> What you should do
Copy out the GitHub issue on refactoring the LearnBase.jl codebase, shown below, word for word from its title to its last line.

> Supplied text

Refactoring of codebase #35

juliohm · 2020-04-12T14:10:19Z

Dear all,

In this issue I would like to discuss a refactoring of LearnBase.jl to accommodate more general problems under transfer learning settings. Before I can do this, I would like to get your feedback on a few minor changes. These changes should facilitate a holistic view of the interface, and should help shape the workflow that developers are expected to follow (see #28).

Below are a few suggestions of improvement that I would like to consider.

Suggestions of improvement

Split the main LearnBase.jl file into smaller source files with more specific concepts. For example, I'd like to review the Cost interface in a separate file called costs.jl. Similarly, we could move the data orientation interface to a separate file orientation.jl and include these two files in LearnBase.jl.
Can we get rid of all exports in the module? I understand that this module is intended for use by developers who would import LearnBase; const LB = LearnBase in their code. Exporting all the names in LearnBase.jl can lead to problems downstream like the fact that LossFunctions.jl was not exporting the abstract SupervisedLoss type, and then users of LossFunctions.jl would also need to import LearnBase.jl just to get access to the name. My suggestion here is to define the interface without exports. And then each package in JuliaML can export the relevant concepts.
The interface for learning models is currently spread over various different Julia ecosystems. In most cases, there are two functions that developers need to implement (e.g. fit/predict, model/update, fit/transform). I would like to do a literature review on the existing approaches, and generalize this to transfer learning settings. This generalization shouldn't force users to subtype their models from some Model type. A traits-based interface is ideal for developers who want to plug their models after the fact, and developers interested in fitting entire pipelines (e.g. AutoMLPipeline.jl).

I would like to start addressing (1) and (2) in the following weeks. In order to address (3) I need more time to investigate and brainstorm a more general interface.

> Data provided

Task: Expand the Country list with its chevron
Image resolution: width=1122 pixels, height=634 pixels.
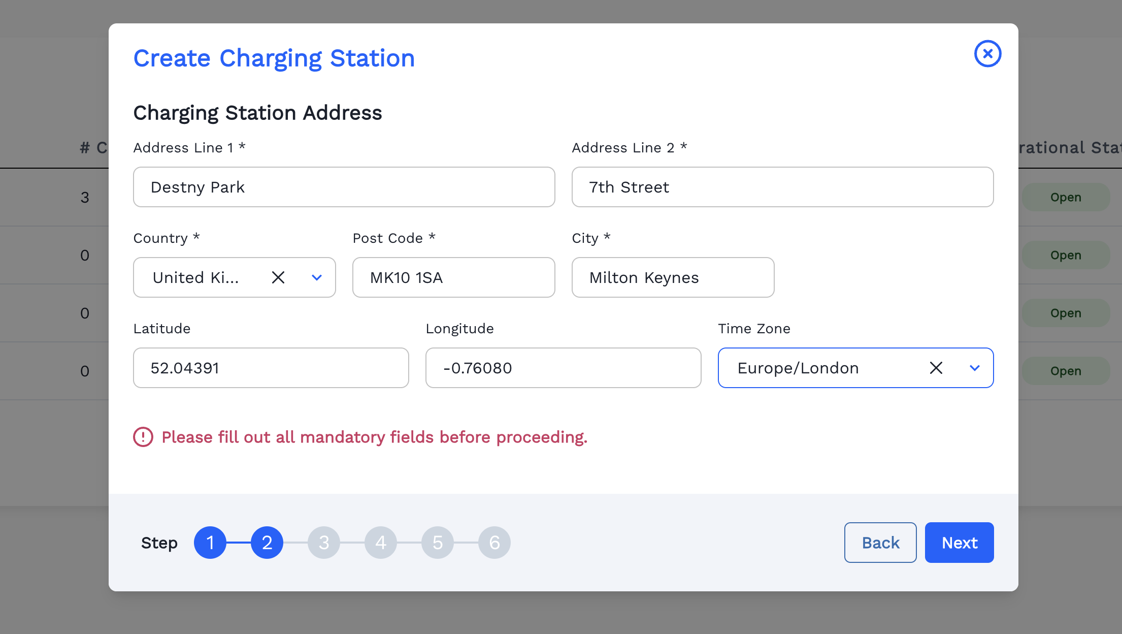Action: (x=316, y=277)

> Task solution
Refactoring of codebase #35

juliohm · 2020-04-12T14:10:19Z

Dear all,

In this issue I would like to discuss a refactoring of LearnBase.jl to accommodate more general problems under transfer learning settings. Before I can do this, I would like to get your feedback on a few minor changes. These changes should facilitate a holistic view of the interface, and should help shape the workflow that developers are expected to follow (see #28).

Below are a few suggestions of improvement that I would like to consider.

Suggestions of improvement

Split the main LearnBase.jl file into smaller source files with more specific concepts. For example, I'd like to review the Cost interface in a separate file called costs.jl. Similarly, we could move the data orientation interface to a separate file orientation.jl and include these two files in LearnBase.jl.
Can we get rid of all exports in the module? I understand that this module is intended for use by developers who would import LearnBase; const LB = LearnBase in their code. Exporting all the names in LearnBase.jl can lead to problems downstream like the fact that LossFunctions.jl was not exporting the abstract SupervisedLoss type, and then users of LossFunctions.jl would also need to import LearnBase.jl just to get access to the name. My suggestion here is to define the interface without exports. And then each package in JuliaML can export the relevant concepts.
The interface for learning models is currently spread over various different Julia ecosystems. In most cases, there are two functions that developers need to implement (e.g. fit/predict, model/update, fit/transform). I would like to do a literature review on the existing approaches, and generalize this to transfer learning settings. This generalization shouldn't force users to subtype their models from some Model type. A traits-based interface is ideal for developers who want to plug their models after the fact, and developers interested in fitting entire pipelines (e.g. AutoMLPipeline.jl).

I would like to start addressing (1) and (2) in the following weeks. In order to address (3) I need more time to investigate and brainstorm a more general interface.